Figure 2: Little-JIL specification for linear regression

Figure 2 shows a Little-JIL specification of a linear regression process. Process steps in Little-JIL are represented visually by a step name surrounded by several graphical badges that represent aspects of step semantics. The bar below the step represents control of substeps. The leftmost element in the

control bar is a sequencing badge that indicates how substeps should be executed. For example, the Linear Regression step in Figure 2 contains a circle-with-slash badge that represents a "choice" control construct; this indicates that Linear Regression is executed by executing one of the alternatives Least Squares Regression or Three Group Regression. The agent, an analyst to whom the step is assigned, makes this choice. Least Squares

Regression and Three Group Regression, in turn, are executed by executing a sequence of substeps, as indicated by the arrow control badge. (Two other proactive control badges, "try" and "parallel", are discussed with respect to later figures.)

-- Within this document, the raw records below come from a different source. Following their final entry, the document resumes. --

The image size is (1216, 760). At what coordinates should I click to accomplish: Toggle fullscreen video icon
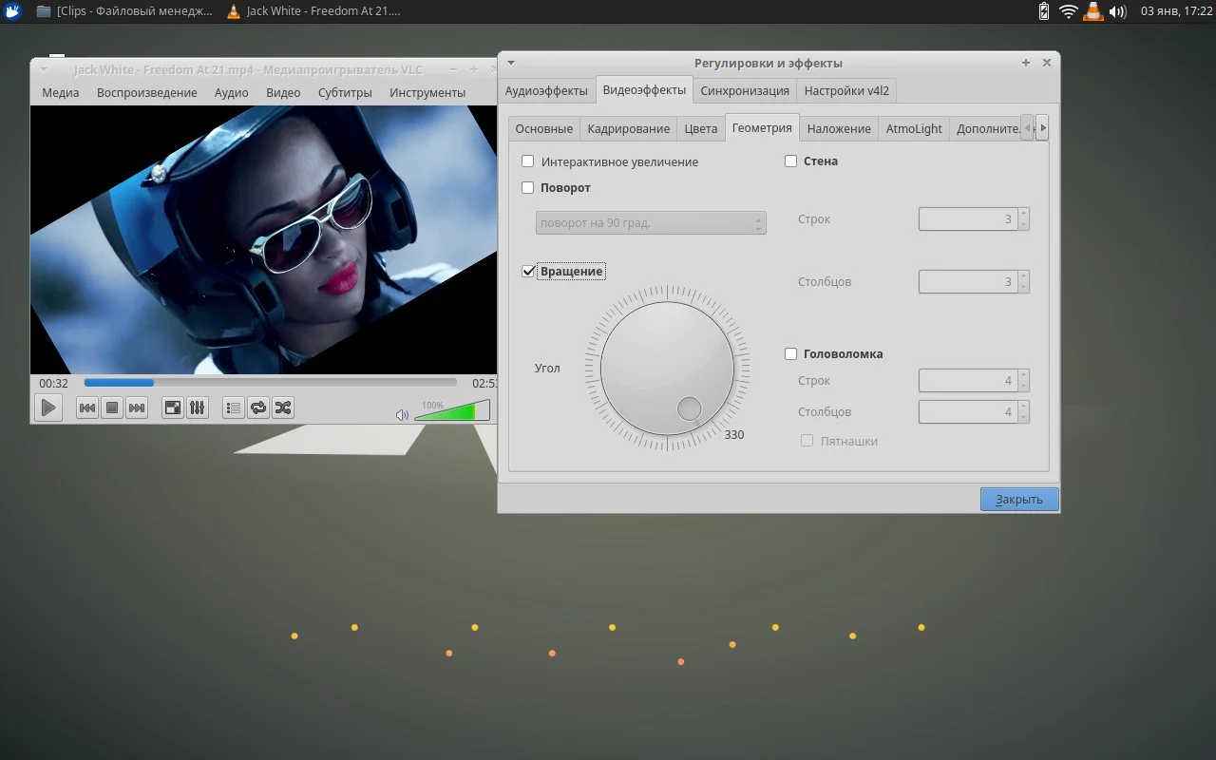[x=173, y=408]
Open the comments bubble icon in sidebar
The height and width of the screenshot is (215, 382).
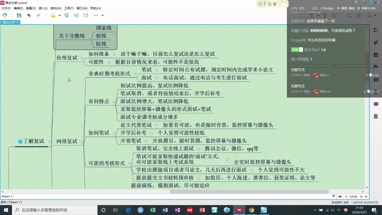click(376, 104)
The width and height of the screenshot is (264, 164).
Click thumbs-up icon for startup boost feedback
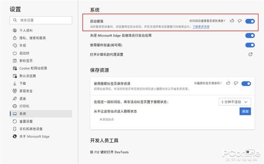pos(232,21)
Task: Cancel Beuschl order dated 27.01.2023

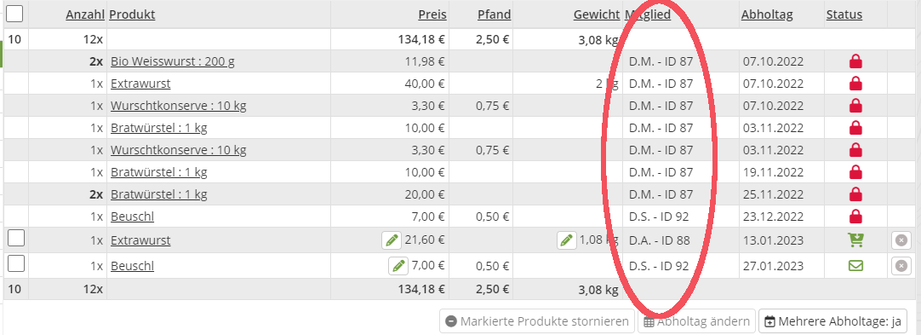Action: 901,266
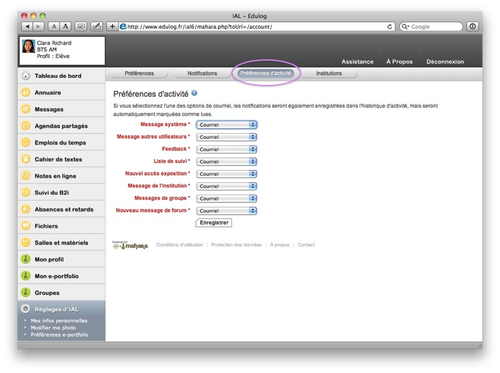Open the Nouveau message de forum dropdown
Image resolution: width=500 pixels, height=373 pixels.
tap(226, 211)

The rightmost element of a step control bar represents exception handlers. Exception handlers may be simple actions or more complex subprocesses, represented by additional substeps. The simple actions include completing the step, continuing the step, restarting the step, and rethrowing the exception. In Figure 2, the exception handler for the Outliers exception (thrown by step Construct Linear Model) has no substep; rather, this handler simply traps the exception and continues the Linear Regression step, as indicated by the arrow badge associated with the exception handler. (A handler with a substep is shown in Figure 4.) In the context of a choice step, continuing after an exception means that the agent is offered a choice of the remaining alternatives.

A step may also include reactions, which are attached as substeps to a badge in the center of the control bar (however, reactions are omitted here for the sake of simplicity).

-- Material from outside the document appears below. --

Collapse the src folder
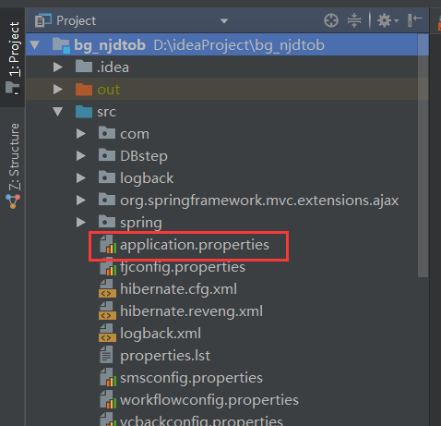Viewport: 441px width, 426px height. [x=58, y=112]
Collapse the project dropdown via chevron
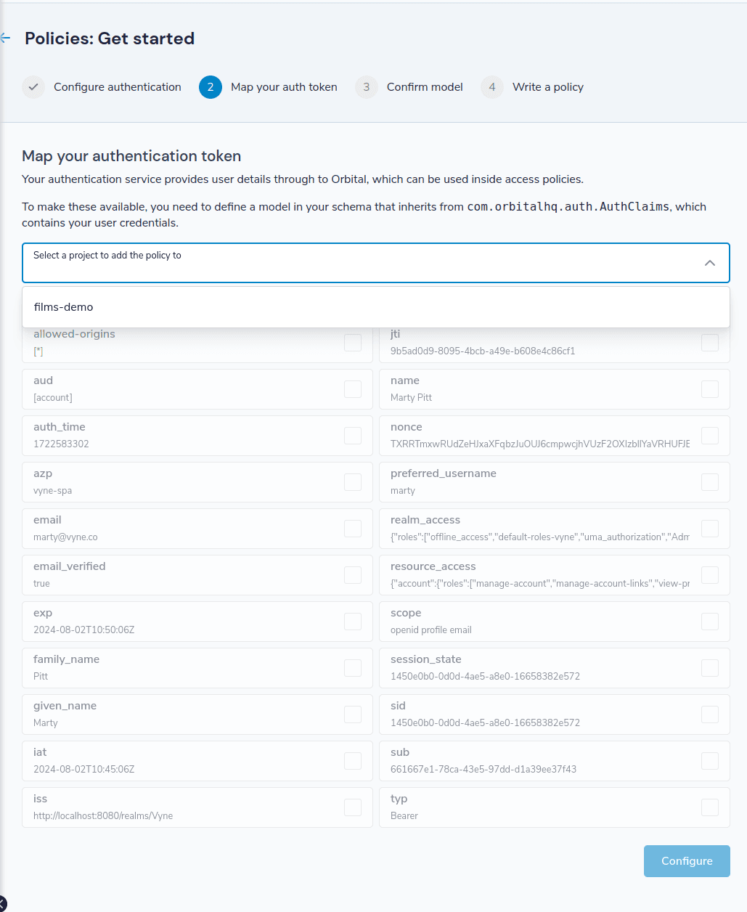747x912 pixels. 710,263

In the visual representation of Little-JIL steps, a circular badge above a step name represents the interface to the step. The interface includes resources needed by the step, as well as parameters sent into and out of the step, local data, and events and exceptions that may be thrown by the step. Execution agents are represented as a type of resource. Each step has an execution agent; if none is specified for a step, the execution agent is inherited from the step's parent. In Figures 2 and 3 the agents include both humans and automated tools. Data sets can also be modeled as resources. Several steps in the example throw exceptions (designated in the interface by an X). While much of the data flow between steps is shown in a simplified form, most of the data declarations have been omitted from the interfaces in the figures for the sake of brevity.

A Little-JIL step may also have a prerequisite and/or a postrequisite. A prerequisite is indicated by a downward-pointing triangle on the left of the step name and a postrequisite is indicated by an

upward-pointing triangle on the right. An empty triangle indicates no requisite; a filled triangle with text indicates the name of the specified requisite. The body of the requisite is a separately specified step (not shown in our figures) possibly containing multiple substeps. A requisite is successful if it terminates normally; if it fails, it throws an exception. For example, the step Construct LSR Model has the postrequisite No Outliers. If outliers exist, then the postrequisite throws the Outliers exception, which causes Construct LSR Model to fail. The parent step Least Squares Regression propagates the exception, which is handled by its parent Linear Regression.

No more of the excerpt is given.